Rinnovato il CCNL dei Tessili

CCNL

 

22-02-2017  Nella tarda serata del 21 febbraio a Milano, l’associazione imprenditoriale Sistema Moda Italia (Smi)-Confindustria e i sindacati del settore Filctem Cgil, Femca Cisl, Uiltec Uil hanno siglato l’ipotesi di accordo per il rinnovo del contratto tessile, abbigliamento, moda 31 marzo 2016-31 dicembre 2019 (oltre 420.000 i lavoratori interessati, impiegati in circa 40.000 imprese), scaduto il 31 marzo 2016.

 

L’intesa prevede un aumento complessivo pari a 90 euro (minimi e welfare contrattuale). L’aumento sui minimi salariali è di 70 euro (4° liv.), suddiviso in tre tranche: dal 1° aprile 2017, 25 euro; dal 1° luglio 2018, 25 euro; dal 1° luglio 2019, 20 euro.

 

Sul versante del welfare contrattuale, a far data dal 1° gennaio 2018 viene finalmente istituito il Fondo integrativo sanitario di settore, prevedendo 12 euro per tutti i lavoratori, interamente a carico delle imprese. Previsto inoltre un incremento (+ 8 euro) per il Fondo pensionistico complementare “Previmoda”, sempre a totale carico delle imprese. Aumentato anche l’elemento perequativo che passa dagli attuali 200 euro a 300 euro per tutte quelle imprese che non effettuano la contrattazione di secondo livello.

 

“Abbiamo superato – dicono soddisfatti i segretari generali Filctem, Femca, Uiltec, Emilio Miceli, Angelo Colombini, Paolo Pirani – quelle pregiudiziali inizialmente poste da una verifica ex-post, dove il salario non sarebbe stato più definito dal contratto nazionale, trovando una soluzione condivisa tra le parti e ripristinando quel clima di buone relazioni industriali solido, partecipativo, che ha contraddistinto il settore in tutti questi anni. Ora il reddito di migliaia di lavoratrici e lavoratori e il loro welfare contrattuale sono salvaguardati, dopo anni che la crisi li aveva falcidiati. Un settore – ricordano i tre leader sindacali – che solo negli ultimi cinque anni ha perso oltre 100.000 posti di lavoro”.

 

Interessanti le novità sotto il profilo delle normative, a partire dai congedi parentali, con la possibilità di frazionabilità in ore dei permessi; prevista l’istituzione di 30 giorni di aspettativa non retribuita per le adozioni internazionali; istituito il delegato aziendale per la formazione continua. Una novità infine anche sulle politiche industriali del settore è rappresentata dall’istituzione di un Osservatorio congiunto sulle politiche di ricollocazione aziendale (“reshoring”). L’ipotesi di accordo stipulata – fanno sapere i sindacati – sarà unitariamente e immediatamente sottoposta all’approvazione delle assemblee dei lavoratori.

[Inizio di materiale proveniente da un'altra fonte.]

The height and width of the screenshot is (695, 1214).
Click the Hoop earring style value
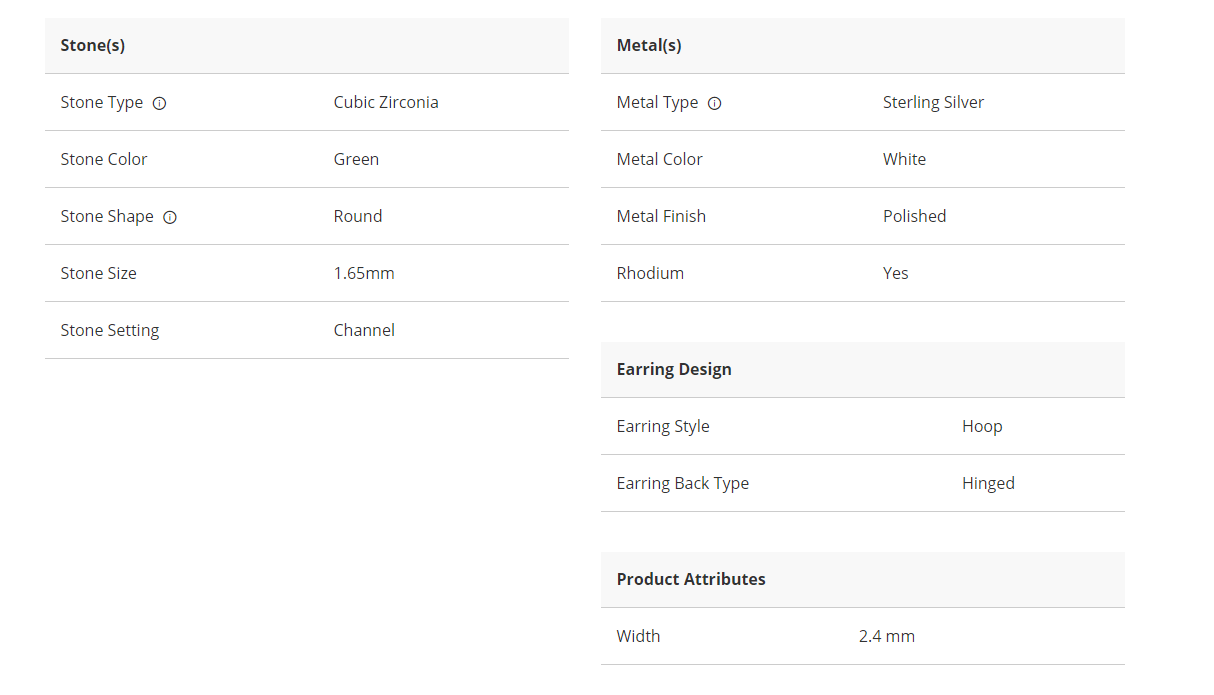click(x=982, y=426)
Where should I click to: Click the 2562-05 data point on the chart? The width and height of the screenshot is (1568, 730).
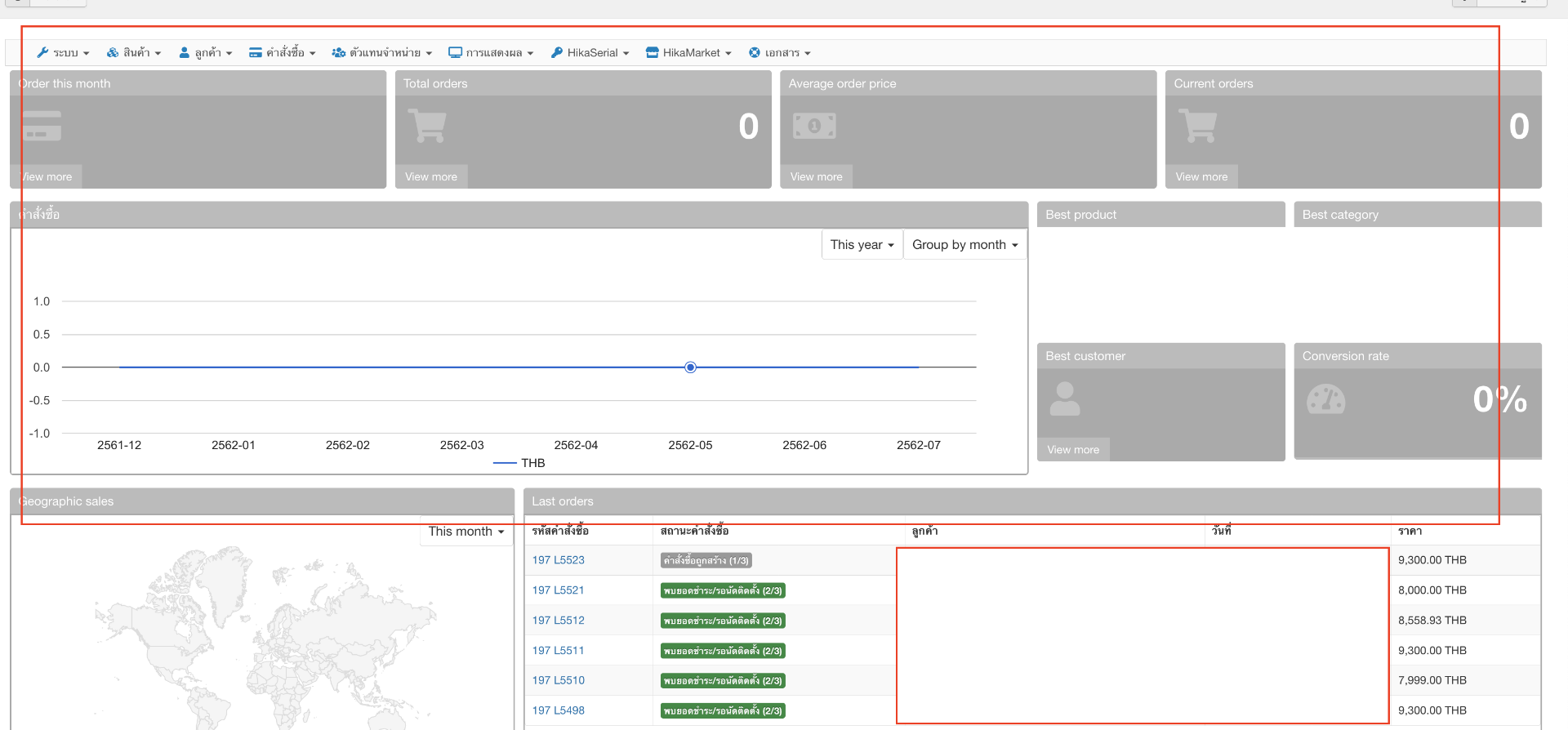(691, 367)
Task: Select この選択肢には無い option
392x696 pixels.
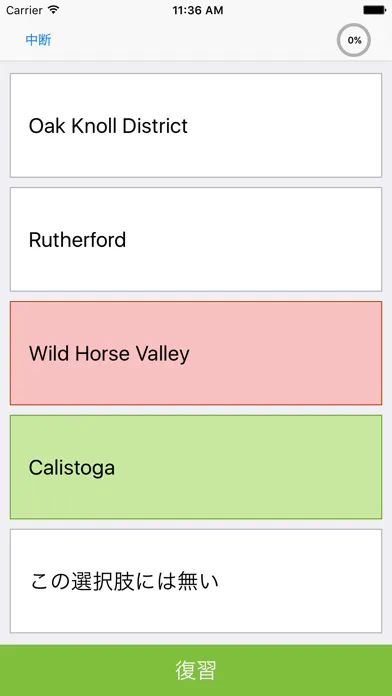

"E' una bella notizia, dopo oltre 12 mesi di trattativa, la firma del nuovo contratto collettivo della filiera del tessile, in linea con gli altri positivi rinnovi contrattuali di questi ultimi mesi". Lo sottolinea la Segretaria Generale della Cisl, Annamaria Furlan. "Complimenti alla Femca Cisl ed agli altri sindacati di categoria per aver salvaguardato le tutele salariali e normative del contratto nazionale con importanti innovazioni sul piano della previdenza complementare e della sanità integrativa, in un quadro di nuove relazioni industriali moderne e partecipative che valorizza il ruolo delle lavoratrici e dei lavoratori in un settore produttivo che è stato sempre importante per il nostro paese. Un altro tassello importante verso la definizione di un nuovo modello contrattuale più innovativo che stiamo definendo con tutte le associazioni imprenditoriali".